# DOKUMENT
····················

Historische Rede des diesjährigen muslimischen Friedenspreisträgers Navid Kermani

ZMD: 20 Jahre nach der großen Annemarie Schimmel, welche als Friedenspreisträgerin damals viel Aufsehen, bisweilen auch Proteste hervorrief, ist diese Preisverleihung nun auch festlicher Ausdruck eines Deutschlands der neuen Vielfalt - Gebet am Ende seiner Rede in der Paulskirche

Der deutsch-iranische Schriftsteller und Orientalist Navid Kermani hat am Sonntag in Frankfurt den Friedenspreis des Deutschen Buchhandels erhalten. In einer eindringlichen Rede appellierte der 47-Jährige an die internationale Gemeinschaft, den Krieg in Syrien und dem Irak zu beenden.

"Darf ein Friedenspreisträger zum Krieg aufrufen?", fragte er die fast tausend Besucher in der Frankfurter Paulskirche rhetorisch. Und stellte klar, er rufe nicht zum Krieg auf, verlange aber ein weit entschlosseneres diplomatisches und zivilgesellschaftlich Handeln, möglicherweise seien auch militärische Schritte notwendig.   "Erst wenn unsere Gesellschaften den Irrsinn nicht länger akzeptieren, werden sich auch die Regierungen bewegen", sagte Kermani, der als Sohn iranischer Einwanderer in Siegen geboren ist und heute in Köln lebt. Der Krieg könne nur von den Mächten beendet werden, die hinter den verfeindeten Armeen und Milizen stehen. Dazu gehörten der Iran, die Türkei, die Golfstaaten, Russland und der Westen.

Die Terrormiliz "Islamischer Staat" (IS) mit ihren maximal 30.000 Kämpfern könne besiegt werden, sagte Kermani, auch wenn dabei Fehler gemacht würden. "Aber den größten Fehler begehen wir, wenn wir weiterhin nichts oder so wenig gegen den Massenmord vor unserer europäischen Haustür tun." Verantwortlich machte er sowohl den IS als auch das Assad-Regime. Kermani bezeichnete es als beglückend, dass sich vor allem in Deutschland so viele Menschen für Flüchtlinge einsetzten. Er forderte aber zugleich eine Debatte über die Ursachen des Terrors und der Fluchtbewegung. Dazu gehöre auch die Frage, wie die Politik in Deutschland die Katastrophe "vor unseren Grenzen" befördert hat.

····················

# DEINE AUFGABE
Führe den Bericht über Navid Kermanis Friedenspreisrede in der Paulskirche im Anschluss an seinen letzten Satz fort.

# DATEN

····················

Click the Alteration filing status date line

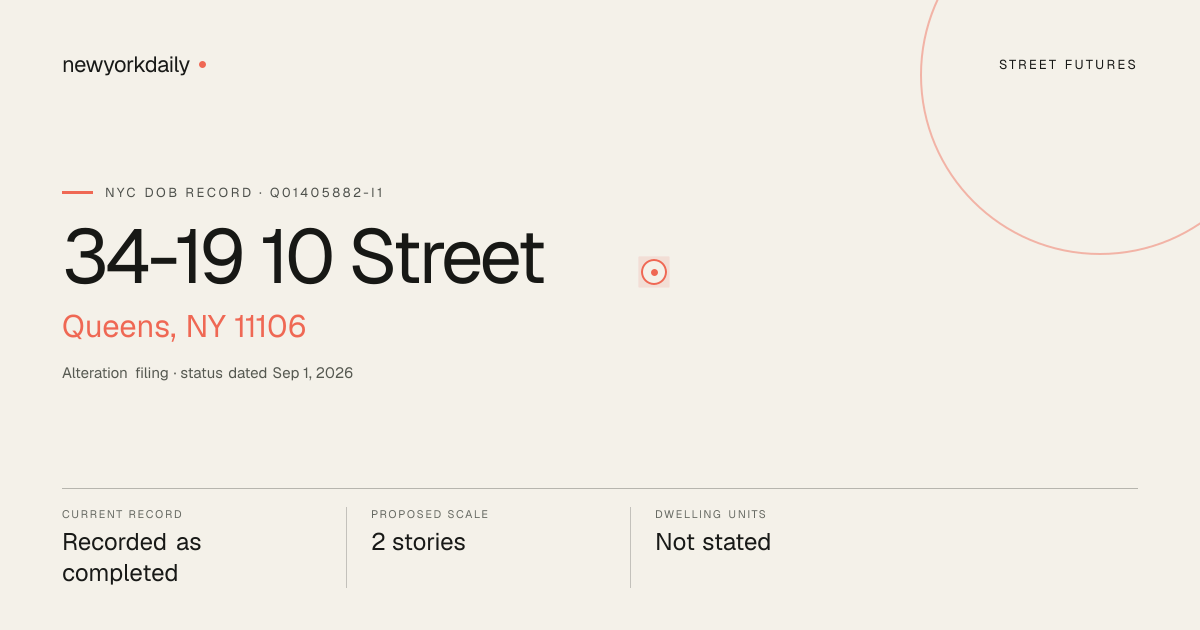click(x=207, y=373)
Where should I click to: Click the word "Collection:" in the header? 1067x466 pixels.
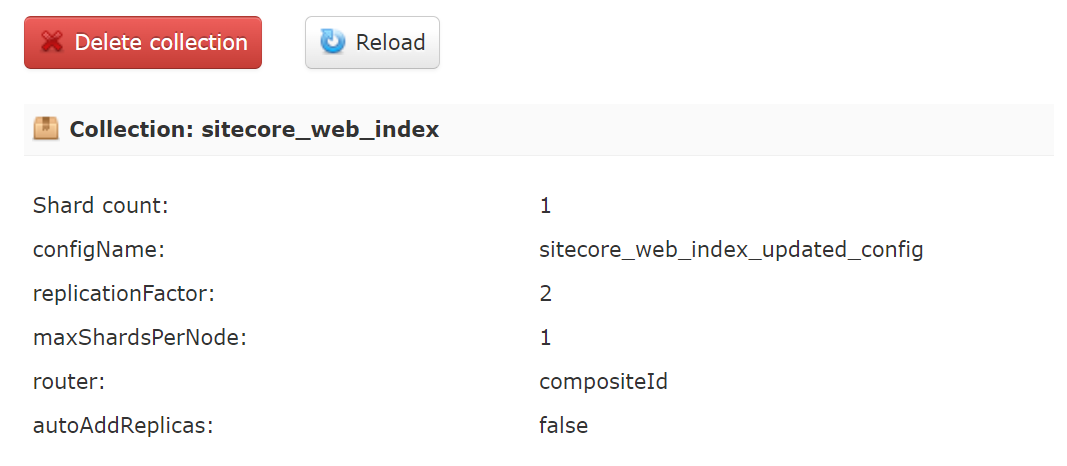[x=131, y=130]
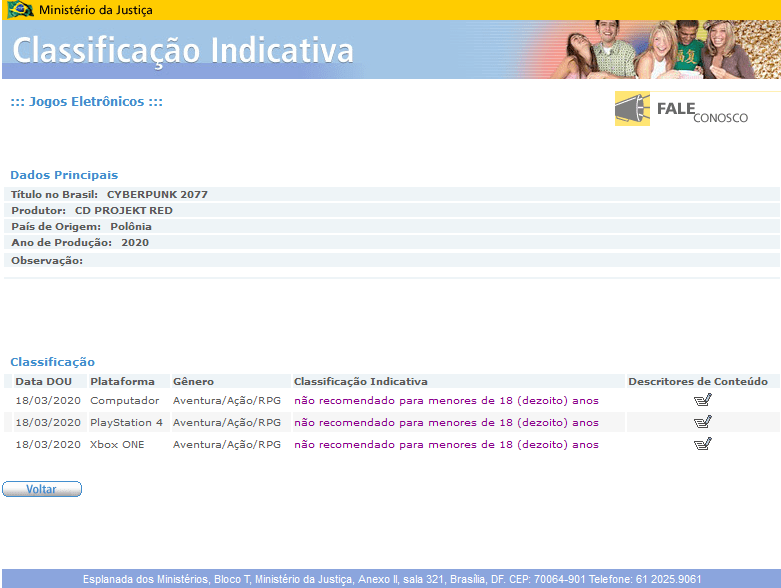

····················

# ERGEBNIS DER ÜBUNG
Aiman Mazyek, Vorsitzender des Zentralrates der Muslime in Deutschland, der sich auch unter den Ehrengästen befand, sagte dazu gestern der dpa: „Höchste Gratulation für den Preisträger des Friedenspreises des dt. Buchhandels. Navid Kermani zeigt uns: Dialog ist gut. Dialog ist anstrengend. Dialog macht stark. Der Islamwissenschaftler Kermani hat diesen Weg des unermüdlichen Einsatzes zur Versöhnung der Religionen und Kulturen literarisch und intellektuell in seinem Schaffen aufbereitet. 20 Jahre nach der großen Annemarie Schimmel, welche als Friedenspreisträgerin damals viel Aufsehen, bisweilen auch Proteste hervorrief, ist diese Preisverleihung nun auch festlicher Ausdruck eines Deutschlands der neuen Vielfalt.“  

Kermani sei eine der wichtigsten Stimmen in der heutigen Gesellschaft, wenn es um das friedliche Miteinander von Menschen unterschiedlichster nationaler und religiöser Herkunft gehe, hieß es in der Begründung für die Auszeichnung  

Hier Kermanis vielbeachtete Rede im Video:

Zum Ende der Rede: Aufruf zum Gebet:

Die Gäste in der Paulskirche, stehend, schweigend, in stiller Andacht: Friedenspreisträger Navid Kermani setzte heute beim Festakt in Frankfurt ein ganz besonderes Zeichen nach seiner Rede. Nach seiner Dankesrede wünschte er sich keinen Applaus, sondern ein gemeinsames Gebet für die Menschen in Syrien und im Irak - damit wir den Snuffvideos der Terroristen und Dikaturen in der Welr ein Bild unserer Brüderlichkeit entgegenhalten.